Covance has supported the pharmaceutical industry develop more medicines worldwide than any other company, including the top 50 best-selling drugs on the market today. Covance Start up Spain has been reinforced during the COVID pandemic, and we are acknowledged as the team which activates more sites within Covance Europe .

Join us and see why more than 90% of the top 20 global pharmaceutical companies are repeat customers.

We can offer you not only a job, but a stable, long-term international career.

THE JOB

On a normal day, you will find yourself providing your expertise planning the whole process flow & timelines until Site Activation. We will trust you to be Covance´s main primary contact for sites and to drive the collection, tracking and quality review of all essential & investigator documents, ICF customization, etc. You will take ownership of the submissions to ECs and Third Bodies in Spain and we will need your wise input answering submission/approval issues.

From the initial project specific planning to Site Activation green light - that´s you.

To thrive in this job, you must:

• Be a site-relationship builder : you are experienced in getting sites to provide you with the documents you need on time (and with non-responsive sites, you know how to balance the "push" with being friendly)
• Be our ECs/Third Body Parties Confident : when they raise submissions/ approval questions, you know how to ask, listen and really understand their need, and you know how to answer them in an exact and diplomatic manner too.

IS THIS YOU?

This is a full-time job.

Business proficiency in English- both spoken and written - is a must for the job.

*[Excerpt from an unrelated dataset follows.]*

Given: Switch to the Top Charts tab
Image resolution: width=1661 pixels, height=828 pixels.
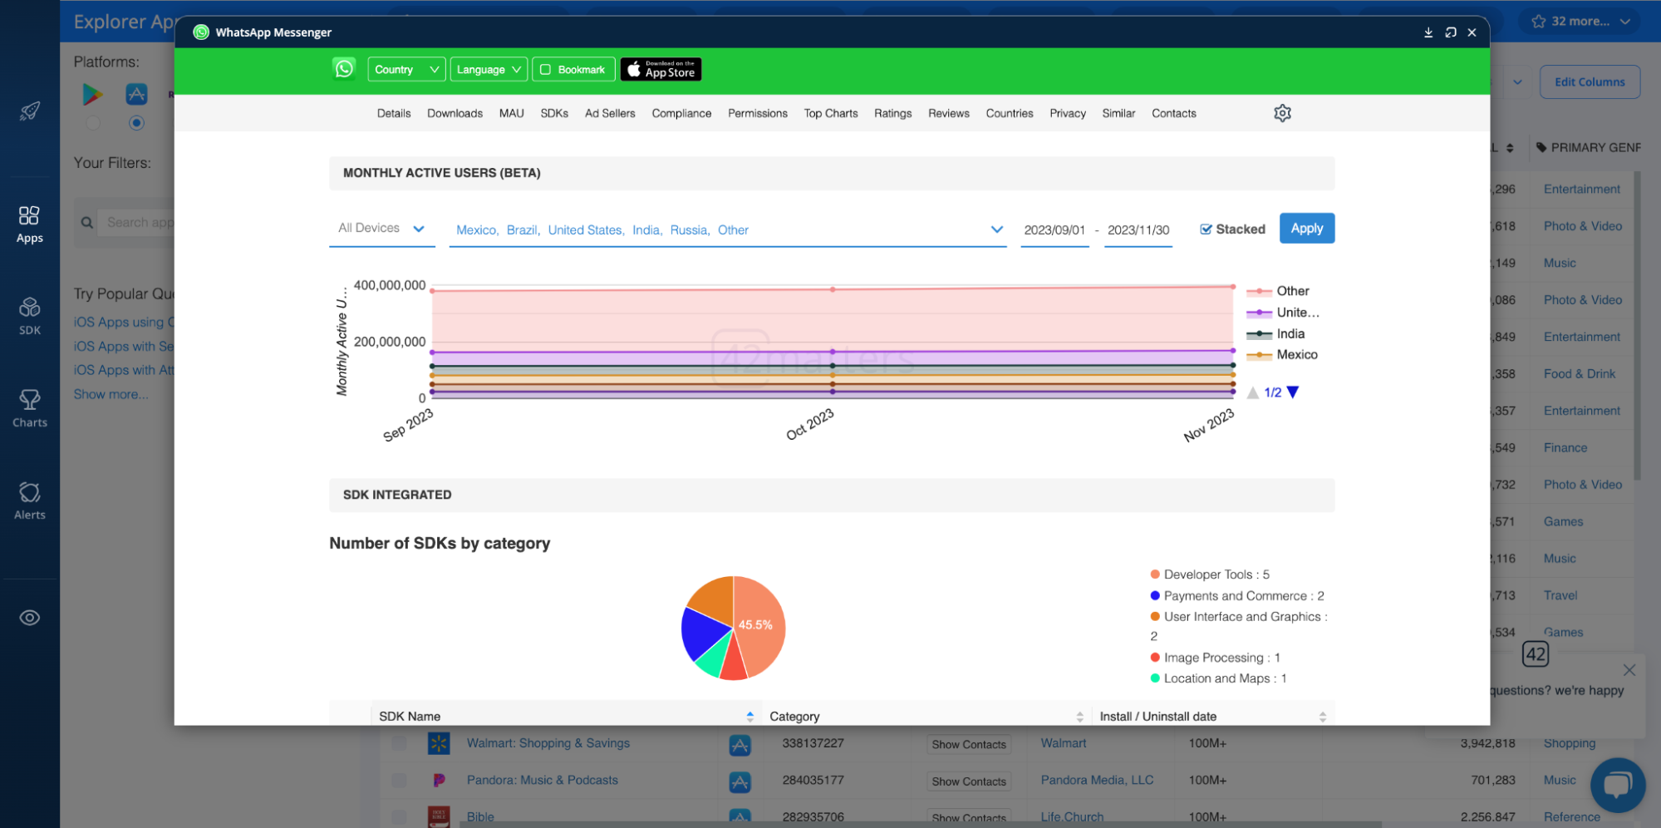Looking at the screenshot, I should pyautogui.click(x=830, y=114).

Solid and proven Site Start-Up experience in ph I to III clinical trials within the context of a CRO environment, including deep working knowledge of ICH-GCP and , IRB/IEC regulations
Education/Qualifications:
University/College degree (life Science preferred), or certification in a health related profession from an accredited institution (e.g. nursing, medical or lab technology, etc . )

Experience:
Minimum of 1 years of experience in start up working at a Contract Research Organization (CRO), so you have familiarity with investigator start-up documents and interaction with EC´s from a CRO perspective.